The growth of the PNP has forced the federal government to reduce its target for federally selected skilled workers and, while its agreements with the provinces allow the provinces to set their own levels for provincial nominees, Citizenship and Immigration Canada quietly informed the provinces that they would not process higher numbers of provincial nominees in future years.
The ostensible reason for this cap on the PNP is to ensure adequate room within the 2012 levels range of 240,000 to 265,000 for federally-selected immigrants and the family class consisting of sponsored relatives. Not surprisingly, many provinces have expressed dismay at this unilateral federal decision in contravention, in their view, of the agreements that the federal government signed with them.

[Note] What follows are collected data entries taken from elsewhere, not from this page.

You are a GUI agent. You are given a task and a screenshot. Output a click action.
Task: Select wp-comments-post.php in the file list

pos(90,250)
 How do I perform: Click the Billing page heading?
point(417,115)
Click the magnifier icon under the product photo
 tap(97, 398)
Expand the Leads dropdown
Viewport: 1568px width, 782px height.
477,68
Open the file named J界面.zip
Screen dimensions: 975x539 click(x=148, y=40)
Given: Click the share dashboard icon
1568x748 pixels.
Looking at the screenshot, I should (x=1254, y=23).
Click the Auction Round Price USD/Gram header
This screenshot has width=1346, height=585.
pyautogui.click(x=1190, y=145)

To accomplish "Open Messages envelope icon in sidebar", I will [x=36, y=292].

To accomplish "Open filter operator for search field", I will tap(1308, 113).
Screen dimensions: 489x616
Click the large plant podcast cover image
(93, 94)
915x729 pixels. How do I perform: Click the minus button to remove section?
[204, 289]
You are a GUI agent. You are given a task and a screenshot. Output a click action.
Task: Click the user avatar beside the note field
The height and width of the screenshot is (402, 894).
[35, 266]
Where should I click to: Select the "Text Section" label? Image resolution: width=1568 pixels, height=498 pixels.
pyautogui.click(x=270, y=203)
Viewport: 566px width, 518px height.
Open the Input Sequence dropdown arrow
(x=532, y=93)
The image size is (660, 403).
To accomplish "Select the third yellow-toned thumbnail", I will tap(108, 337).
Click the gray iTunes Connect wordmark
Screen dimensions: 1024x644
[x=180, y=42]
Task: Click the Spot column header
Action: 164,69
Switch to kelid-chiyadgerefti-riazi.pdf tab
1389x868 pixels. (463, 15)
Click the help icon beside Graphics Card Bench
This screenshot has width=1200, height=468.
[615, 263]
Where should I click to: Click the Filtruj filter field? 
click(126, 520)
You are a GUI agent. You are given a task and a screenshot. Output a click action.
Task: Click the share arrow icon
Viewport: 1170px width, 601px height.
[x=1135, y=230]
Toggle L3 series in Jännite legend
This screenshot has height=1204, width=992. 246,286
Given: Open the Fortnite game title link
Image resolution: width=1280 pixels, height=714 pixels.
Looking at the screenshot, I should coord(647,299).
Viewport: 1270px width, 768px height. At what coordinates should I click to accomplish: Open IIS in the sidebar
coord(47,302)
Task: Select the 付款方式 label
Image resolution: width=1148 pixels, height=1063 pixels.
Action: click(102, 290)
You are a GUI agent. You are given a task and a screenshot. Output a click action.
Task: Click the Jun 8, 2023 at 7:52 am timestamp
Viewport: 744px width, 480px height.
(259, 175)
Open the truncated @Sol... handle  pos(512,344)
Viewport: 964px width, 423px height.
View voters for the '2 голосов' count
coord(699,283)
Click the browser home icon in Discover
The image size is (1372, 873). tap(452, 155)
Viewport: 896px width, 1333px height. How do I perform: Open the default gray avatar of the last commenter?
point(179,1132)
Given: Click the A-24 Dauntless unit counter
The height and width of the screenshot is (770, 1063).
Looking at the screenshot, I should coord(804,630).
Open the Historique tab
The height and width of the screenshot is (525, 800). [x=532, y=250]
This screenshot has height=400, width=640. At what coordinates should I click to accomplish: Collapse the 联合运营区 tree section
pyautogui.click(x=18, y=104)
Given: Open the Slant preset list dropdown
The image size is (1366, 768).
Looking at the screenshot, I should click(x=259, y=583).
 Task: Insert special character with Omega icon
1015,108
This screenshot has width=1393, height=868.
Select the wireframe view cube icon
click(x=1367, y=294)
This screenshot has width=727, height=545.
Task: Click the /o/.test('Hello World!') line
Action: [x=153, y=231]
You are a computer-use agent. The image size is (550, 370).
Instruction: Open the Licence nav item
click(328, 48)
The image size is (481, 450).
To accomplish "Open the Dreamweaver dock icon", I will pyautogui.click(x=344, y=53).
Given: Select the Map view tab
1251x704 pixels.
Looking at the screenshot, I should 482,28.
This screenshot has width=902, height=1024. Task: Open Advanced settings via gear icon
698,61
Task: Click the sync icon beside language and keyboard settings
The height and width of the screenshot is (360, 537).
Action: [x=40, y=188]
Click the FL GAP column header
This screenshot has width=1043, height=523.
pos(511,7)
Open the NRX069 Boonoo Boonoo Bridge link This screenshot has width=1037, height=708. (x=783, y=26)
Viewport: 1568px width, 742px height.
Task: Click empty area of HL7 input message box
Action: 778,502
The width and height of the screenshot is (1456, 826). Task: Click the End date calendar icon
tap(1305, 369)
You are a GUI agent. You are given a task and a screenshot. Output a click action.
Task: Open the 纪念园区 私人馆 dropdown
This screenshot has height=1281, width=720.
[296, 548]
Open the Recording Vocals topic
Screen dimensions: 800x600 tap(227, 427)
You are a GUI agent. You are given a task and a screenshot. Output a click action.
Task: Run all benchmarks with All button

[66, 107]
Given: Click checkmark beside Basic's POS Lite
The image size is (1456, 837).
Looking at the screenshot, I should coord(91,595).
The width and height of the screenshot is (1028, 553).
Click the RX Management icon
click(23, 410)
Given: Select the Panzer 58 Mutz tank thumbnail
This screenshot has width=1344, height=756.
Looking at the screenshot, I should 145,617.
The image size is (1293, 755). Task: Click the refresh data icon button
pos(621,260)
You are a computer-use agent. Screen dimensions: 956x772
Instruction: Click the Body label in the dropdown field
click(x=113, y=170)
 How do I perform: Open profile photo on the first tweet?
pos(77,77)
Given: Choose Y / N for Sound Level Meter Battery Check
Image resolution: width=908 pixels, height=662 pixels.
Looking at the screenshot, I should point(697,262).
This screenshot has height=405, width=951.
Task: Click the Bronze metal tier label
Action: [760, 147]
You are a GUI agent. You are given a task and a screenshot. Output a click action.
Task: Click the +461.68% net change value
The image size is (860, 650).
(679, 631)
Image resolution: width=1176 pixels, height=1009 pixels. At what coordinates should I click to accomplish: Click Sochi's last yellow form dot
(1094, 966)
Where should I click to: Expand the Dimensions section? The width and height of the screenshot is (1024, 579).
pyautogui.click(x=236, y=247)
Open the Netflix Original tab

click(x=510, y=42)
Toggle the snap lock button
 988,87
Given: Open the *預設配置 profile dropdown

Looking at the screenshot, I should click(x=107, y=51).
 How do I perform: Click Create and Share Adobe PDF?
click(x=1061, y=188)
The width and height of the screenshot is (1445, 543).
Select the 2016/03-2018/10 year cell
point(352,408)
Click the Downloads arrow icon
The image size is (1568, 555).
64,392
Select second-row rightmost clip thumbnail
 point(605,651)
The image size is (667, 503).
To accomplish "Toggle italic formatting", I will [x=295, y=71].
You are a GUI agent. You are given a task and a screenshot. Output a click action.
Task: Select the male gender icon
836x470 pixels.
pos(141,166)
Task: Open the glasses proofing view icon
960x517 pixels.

This concern over “space” for federally selected immigrants is spurious. The problem lies in the fact that since 1993, the overall levels have remained the same. In 2011, with the same general immigration target as almost two decades ago and a Canadian population that has grown by almost 6 million to 34.5 million, annual immigration now only amounts to 0.72% of Canada’s population.
Ironically, the number of immigrants Canada is accepting as a proportion of its population is falling precisely when native-born population and labour force growth is stagnating.
It is time for the government and Parliament to consider increasing immigration levels.
Most provinces, and particularly the western provinces, want to grow their population and see increased immigration as a major way to do so. The way to expand the federal immigration streams is not to freeze growth in provincial programs, but to increase overall levels during the next several years. An increase in immigration levels by 50,000 to 300,000 per year would bring the ratio back to the 0.87% figure of two decades ago. An increase of 100,000 to 350,000 per year would see Canada finally achieve the one percent per year goal that all parties were advocating two decades ago.
Either scenario would provide lots of space for growth in provincial immigration programs as well as the admission of more federally-selected workers and sponsored parents and grandparents.
Robert Vineberg is a Research Fellow at the Canada West Foundation.